By Anash.org reporter
In recent years, the communities of Saugus and the North S. Clarita Valley in California have seen a tremendous population boom. Now, a couple will be moving there on shlichus, intending to establish a new Chabad House to serve the local Jewish residents.
Located in northwestern Los Angeles County, Saugus is one of the four communities that merged in 1987 to create the city of S. Clarita. With an estimated 2019 population of 212,979, S. Clarita is the third-largest city by population in Los Angeles County, and the 21st-largest in the state of California.
The new shluchim are Rabbi Mendy and Mirel Bistritzky, together with their children Yaisef and Leibel. They will be opening a new Chabad House that will service Saugus and the North S. Clarita Valley.
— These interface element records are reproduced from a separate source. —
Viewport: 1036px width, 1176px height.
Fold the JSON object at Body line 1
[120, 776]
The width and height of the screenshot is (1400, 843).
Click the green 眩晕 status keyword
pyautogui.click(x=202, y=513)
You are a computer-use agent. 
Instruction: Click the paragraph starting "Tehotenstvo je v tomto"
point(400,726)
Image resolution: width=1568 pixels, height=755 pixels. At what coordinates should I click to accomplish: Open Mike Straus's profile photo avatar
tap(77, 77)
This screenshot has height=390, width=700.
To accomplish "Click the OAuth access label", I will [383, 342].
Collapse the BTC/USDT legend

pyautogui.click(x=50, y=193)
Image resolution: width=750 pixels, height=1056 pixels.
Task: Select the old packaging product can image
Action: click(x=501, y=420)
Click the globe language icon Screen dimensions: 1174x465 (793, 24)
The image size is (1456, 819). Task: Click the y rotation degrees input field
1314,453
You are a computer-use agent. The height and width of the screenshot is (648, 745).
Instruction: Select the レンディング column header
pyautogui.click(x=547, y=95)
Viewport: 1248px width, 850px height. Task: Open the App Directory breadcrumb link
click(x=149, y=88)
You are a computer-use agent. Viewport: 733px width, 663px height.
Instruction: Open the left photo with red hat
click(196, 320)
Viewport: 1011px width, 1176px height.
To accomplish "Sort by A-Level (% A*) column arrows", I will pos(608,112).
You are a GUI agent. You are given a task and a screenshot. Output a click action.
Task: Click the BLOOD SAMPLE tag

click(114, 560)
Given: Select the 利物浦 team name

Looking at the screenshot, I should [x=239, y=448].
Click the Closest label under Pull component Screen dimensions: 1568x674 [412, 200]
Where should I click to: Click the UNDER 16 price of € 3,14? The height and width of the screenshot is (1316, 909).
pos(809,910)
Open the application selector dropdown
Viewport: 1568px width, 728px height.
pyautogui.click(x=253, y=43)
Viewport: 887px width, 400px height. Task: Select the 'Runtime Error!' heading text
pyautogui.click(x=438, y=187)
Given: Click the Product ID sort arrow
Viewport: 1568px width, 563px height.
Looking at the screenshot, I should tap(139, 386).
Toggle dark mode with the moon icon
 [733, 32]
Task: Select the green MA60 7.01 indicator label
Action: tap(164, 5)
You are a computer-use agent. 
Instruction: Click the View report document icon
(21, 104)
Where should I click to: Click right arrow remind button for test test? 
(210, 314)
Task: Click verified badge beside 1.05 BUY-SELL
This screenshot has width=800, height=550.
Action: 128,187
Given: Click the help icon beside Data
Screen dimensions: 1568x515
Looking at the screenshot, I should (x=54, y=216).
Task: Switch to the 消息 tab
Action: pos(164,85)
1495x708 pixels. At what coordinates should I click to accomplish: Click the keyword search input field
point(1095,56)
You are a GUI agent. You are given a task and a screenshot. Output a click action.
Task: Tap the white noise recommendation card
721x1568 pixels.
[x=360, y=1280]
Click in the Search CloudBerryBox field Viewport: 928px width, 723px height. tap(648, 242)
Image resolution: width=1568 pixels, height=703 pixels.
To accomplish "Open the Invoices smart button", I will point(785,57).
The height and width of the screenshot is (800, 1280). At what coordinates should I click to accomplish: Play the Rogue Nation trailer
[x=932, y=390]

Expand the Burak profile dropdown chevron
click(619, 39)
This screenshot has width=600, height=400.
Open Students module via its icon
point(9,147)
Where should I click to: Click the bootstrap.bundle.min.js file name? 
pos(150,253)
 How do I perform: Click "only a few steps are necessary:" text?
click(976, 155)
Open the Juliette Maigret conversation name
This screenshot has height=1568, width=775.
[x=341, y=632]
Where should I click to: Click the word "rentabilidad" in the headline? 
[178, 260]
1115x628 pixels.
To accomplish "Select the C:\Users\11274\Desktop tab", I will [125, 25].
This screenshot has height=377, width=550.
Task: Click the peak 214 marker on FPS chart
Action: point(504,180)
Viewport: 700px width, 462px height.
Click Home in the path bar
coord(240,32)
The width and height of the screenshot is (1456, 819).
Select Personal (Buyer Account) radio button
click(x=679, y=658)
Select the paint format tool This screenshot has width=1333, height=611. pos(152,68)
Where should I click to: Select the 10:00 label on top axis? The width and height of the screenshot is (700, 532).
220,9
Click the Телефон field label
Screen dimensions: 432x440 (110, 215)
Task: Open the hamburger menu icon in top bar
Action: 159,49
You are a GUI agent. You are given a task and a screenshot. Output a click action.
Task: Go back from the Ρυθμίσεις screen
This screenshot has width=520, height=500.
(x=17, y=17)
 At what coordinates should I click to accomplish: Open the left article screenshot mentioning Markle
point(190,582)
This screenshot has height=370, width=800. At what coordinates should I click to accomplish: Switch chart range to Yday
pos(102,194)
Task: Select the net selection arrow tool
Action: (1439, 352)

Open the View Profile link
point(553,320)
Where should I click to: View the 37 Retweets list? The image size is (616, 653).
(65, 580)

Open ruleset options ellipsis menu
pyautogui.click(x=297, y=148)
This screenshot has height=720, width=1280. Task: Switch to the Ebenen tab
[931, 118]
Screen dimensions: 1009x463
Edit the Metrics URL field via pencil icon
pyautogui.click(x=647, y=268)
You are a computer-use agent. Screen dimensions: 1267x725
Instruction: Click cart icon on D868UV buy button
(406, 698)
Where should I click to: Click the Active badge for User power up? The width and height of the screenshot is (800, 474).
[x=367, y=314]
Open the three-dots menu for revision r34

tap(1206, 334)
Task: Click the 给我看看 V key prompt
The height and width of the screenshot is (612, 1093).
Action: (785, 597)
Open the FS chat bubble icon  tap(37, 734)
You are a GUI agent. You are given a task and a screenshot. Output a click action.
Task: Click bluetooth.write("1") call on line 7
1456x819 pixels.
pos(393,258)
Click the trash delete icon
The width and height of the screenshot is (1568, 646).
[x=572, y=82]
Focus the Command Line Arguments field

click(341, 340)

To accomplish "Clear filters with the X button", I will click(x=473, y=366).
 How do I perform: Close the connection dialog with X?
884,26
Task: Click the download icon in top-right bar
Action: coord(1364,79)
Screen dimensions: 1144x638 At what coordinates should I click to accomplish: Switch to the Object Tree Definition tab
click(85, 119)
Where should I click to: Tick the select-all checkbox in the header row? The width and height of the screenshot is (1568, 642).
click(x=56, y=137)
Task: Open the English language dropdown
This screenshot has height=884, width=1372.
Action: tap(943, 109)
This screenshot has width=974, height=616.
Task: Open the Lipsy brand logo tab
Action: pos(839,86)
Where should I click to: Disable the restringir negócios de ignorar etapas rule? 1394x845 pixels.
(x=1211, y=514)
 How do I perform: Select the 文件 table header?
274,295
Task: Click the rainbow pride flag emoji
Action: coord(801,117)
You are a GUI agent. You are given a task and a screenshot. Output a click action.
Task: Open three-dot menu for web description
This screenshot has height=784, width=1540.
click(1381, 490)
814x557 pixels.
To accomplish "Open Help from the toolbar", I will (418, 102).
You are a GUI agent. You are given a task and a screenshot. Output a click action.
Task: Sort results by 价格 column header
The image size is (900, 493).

Having both grown up in the area, the Bistritzkys are ready for their new shlichus in California. Mendy grew up in Oak Park in the Valley, where his parents Rabbi Shlomo and Tovi Bistritzky headed Chabad of Oak Park, before founding and heading Chabad of North Ranch. Mirel grew up just a short distance away in S. Clarita Valley, where her parents Rabbi Choni and Frumi Marozov serve as shluchim.
“Saugus and the North S. Clarita Valley have grown immensely in recent years and with thousands of Jews already living there, we are confident that now is the time to open a Chabad House,” Rabbi Bistritzky told Anash.org. “With exciting programming and soulful energy, Chabad of Saugus will be the place to be, where people will come and get in touch with their neshamos.”
“With your generous spirit and open heart we will build a community on the foundations of Chassidus and unconditional love. With so many young families who already live or are moving to Saugus, know that you will have had a hand in empowering so many of these families to live more Jewishly and joyously,” Rabbi Bistritzky said.